In a series of tweets on February 12, Warfield said:
We don’t have to apologise for mentioning the IRA in a song or chant, I don’t hear anyone asking for an apology from those celebrating the British army by wearing a poppy to remember them. They were ruthless and we know of their tactics and collusion in Ireland, should we (1/3)— The Wolfe Tones 🇮🇪 (@wolfetones) February 12, 2020
or are we going to ban the poppy in Ireland ? should we ! We have our heroes they have theirs respect that. Rule Britannia or Land of hope and glory Rebel Jingoistic English songs I’ve no problem with them. I don’t hear anyone shouting Are they appropriate songs to sing in (2/3)— The Wolfe Tones 🇮🇪 (@wolfetones) February 12, 2020
public. give me a break. Tolerance is needed from all sides Up the Ra ... BW (3/3) pic.twitter.com/dwNoDmx8Eq— The Wolfe Tones 🇮🇪 (@wolfetones) February 12, 2020
Warfield is the singer for the decades-old Irish rebel music group The Wolfe Tones, whose rendition of 'Come Out Ye Black and Tans' briefly topped the UK and Ireland iTunes charts in January.

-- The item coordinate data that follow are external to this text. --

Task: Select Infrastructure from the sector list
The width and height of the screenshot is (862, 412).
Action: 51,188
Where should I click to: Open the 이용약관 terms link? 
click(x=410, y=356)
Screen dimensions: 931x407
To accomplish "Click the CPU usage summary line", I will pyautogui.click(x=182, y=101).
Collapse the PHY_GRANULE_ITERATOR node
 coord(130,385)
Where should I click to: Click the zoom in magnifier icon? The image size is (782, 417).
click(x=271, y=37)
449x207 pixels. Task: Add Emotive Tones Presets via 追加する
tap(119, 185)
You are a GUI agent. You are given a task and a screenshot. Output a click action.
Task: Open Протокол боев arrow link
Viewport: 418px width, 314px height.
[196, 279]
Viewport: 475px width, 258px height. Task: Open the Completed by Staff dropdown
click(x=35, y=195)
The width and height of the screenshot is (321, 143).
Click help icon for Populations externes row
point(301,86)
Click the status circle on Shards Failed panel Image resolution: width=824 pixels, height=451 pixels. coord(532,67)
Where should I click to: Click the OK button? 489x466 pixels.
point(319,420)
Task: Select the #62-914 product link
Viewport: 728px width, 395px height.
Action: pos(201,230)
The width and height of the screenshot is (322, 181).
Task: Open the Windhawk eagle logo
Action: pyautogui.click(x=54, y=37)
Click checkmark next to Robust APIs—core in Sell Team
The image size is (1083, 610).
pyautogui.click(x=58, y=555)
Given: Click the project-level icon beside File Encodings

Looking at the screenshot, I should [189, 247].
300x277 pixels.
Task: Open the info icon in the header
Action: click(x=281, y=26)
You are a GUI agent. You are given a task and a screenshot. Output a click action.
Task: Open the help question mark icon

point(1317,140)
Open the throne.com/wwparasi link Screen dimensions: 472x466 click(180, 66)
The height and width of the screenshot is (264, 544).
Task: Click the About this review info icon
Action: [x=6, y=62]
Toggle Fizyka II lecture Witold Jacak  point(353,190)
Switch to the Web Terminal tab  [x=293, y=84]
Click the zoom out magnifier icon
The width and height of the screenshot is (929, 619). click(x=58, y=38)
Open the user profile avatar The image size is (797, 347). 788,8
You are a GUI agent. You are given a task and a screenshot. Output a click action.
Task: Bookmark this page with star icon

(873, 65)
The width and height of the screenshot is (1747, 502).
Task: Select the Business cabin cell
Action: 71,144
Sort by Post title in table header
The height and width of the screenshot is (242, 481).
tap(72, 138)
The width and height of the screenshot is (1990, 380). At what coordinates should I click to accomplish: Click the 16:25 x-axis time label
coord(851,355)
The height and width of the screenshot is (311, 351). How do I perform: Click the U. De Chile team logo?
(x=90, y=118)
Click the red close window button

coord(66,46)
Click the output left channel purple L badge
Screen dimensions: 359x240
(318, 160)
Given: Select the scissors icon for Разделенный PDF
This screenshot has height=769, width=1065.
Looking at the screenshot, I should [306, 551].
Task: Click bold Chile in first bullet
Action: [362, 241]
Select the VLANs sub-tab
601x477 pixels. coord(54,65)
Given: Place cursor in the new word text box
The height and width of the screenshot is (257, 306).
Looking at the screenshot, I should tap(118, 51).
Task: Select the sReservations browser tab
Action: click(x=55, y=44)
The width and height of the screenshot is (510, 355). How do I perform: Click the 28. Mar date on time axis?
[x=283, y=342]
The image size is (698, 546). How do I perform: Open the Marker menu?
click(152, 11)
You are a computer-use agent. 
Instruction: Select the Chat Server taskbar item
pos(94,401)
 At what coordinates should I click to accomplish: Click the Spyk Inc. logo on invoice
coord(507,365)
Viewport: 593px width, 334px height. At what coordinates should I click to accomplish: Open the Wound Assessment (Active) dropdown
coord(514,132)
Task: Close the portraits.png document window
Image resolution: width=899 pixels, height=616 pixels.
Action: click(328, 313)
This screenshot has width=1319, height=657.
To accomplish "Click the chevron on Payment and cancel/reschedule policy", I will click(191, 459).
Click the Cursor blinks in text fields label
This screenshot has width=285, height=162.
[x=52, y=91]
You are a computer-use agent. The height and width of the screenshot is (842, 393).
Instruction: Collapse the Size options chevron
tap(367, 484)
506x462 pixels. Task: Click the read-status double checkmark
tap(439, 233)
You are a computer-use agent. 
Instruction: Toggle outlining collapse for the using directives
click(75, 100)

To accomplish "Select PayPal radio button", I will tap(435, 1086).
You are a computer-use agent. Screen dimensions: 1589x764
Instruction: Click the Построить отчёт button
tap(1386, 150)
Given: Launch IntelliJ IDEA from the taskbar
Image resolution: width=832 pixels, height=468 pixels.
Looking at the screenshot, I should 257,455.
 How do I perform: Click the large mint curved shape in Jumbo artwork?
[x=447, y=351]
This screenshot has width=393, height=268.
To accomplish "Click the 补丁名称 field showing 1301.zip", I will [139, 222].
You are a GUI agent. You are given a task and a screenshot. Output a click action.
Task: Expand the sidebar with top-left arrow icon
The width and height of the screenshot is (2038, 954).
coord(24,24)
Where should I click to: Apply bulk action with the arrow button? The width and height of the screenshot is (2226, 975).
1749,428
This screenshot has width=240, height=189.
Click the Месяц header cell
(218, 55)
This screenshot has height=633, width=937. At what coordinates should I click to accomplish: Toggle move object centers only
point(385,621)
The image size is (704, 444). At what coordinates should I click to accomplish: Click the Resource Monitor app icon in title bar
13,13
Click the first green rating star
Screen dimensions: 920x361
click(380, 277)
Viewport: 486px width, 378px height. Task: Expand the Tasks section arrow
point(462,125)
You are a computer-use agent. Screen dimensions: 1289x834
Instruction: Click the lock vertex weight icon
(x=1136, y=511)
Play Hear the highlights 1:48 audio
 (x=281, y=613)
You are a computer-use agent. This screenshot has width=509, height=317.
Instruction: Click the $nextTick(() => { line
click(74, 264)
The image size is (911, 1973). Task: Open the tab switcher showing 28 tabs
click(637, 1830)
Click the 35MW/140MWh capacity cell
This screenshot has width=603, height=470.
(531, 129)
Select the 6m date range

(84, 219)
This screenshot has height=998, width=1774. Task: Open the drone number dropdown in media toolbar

TD Cullinane's "Up the Ra" controversy
Sinn Féin's David Cullinane, a TD (Member of Parliament), was subject to criticism when he shouted pro-IRA remarks just hours after he was elected on February 9 in a landslide in his Waterford constituency, receiving an impressive 20,500 votes on the first count and securing his seat.
In a celebratory speech that night, Cullinane was filmed in a Waterford pub saying: “They didn’t break the hunger strikers, they didn’t break Bobby Sands and Kevin Lynch, they’ll never break us, they’ll never break Sinn Féin.”
He concluded his speech: "Up the Republic, Up the Ra and Tiocfaidh ár Lá" - a popular republican slogan which translates to "our day will come."
Here’s the longer video of David Cullinane of Sinn Fein. pic.twitter.com/NRYP1vk0dO— Niall O'Connor (@NI_ALLO) February 10, 2020
The following day, as video of Cullinane's speech began to circulate online, the Sinn Féin TD defended his comments, saying that they weren't about the present day but instead referenced the infamous IRA hunger strikes of the early 1980s.
“I’m never going to distance myself from the hunger strikers and from people who joined the IRA for all sorts of different reasons. That’s a legacy issue,” Cullinane said.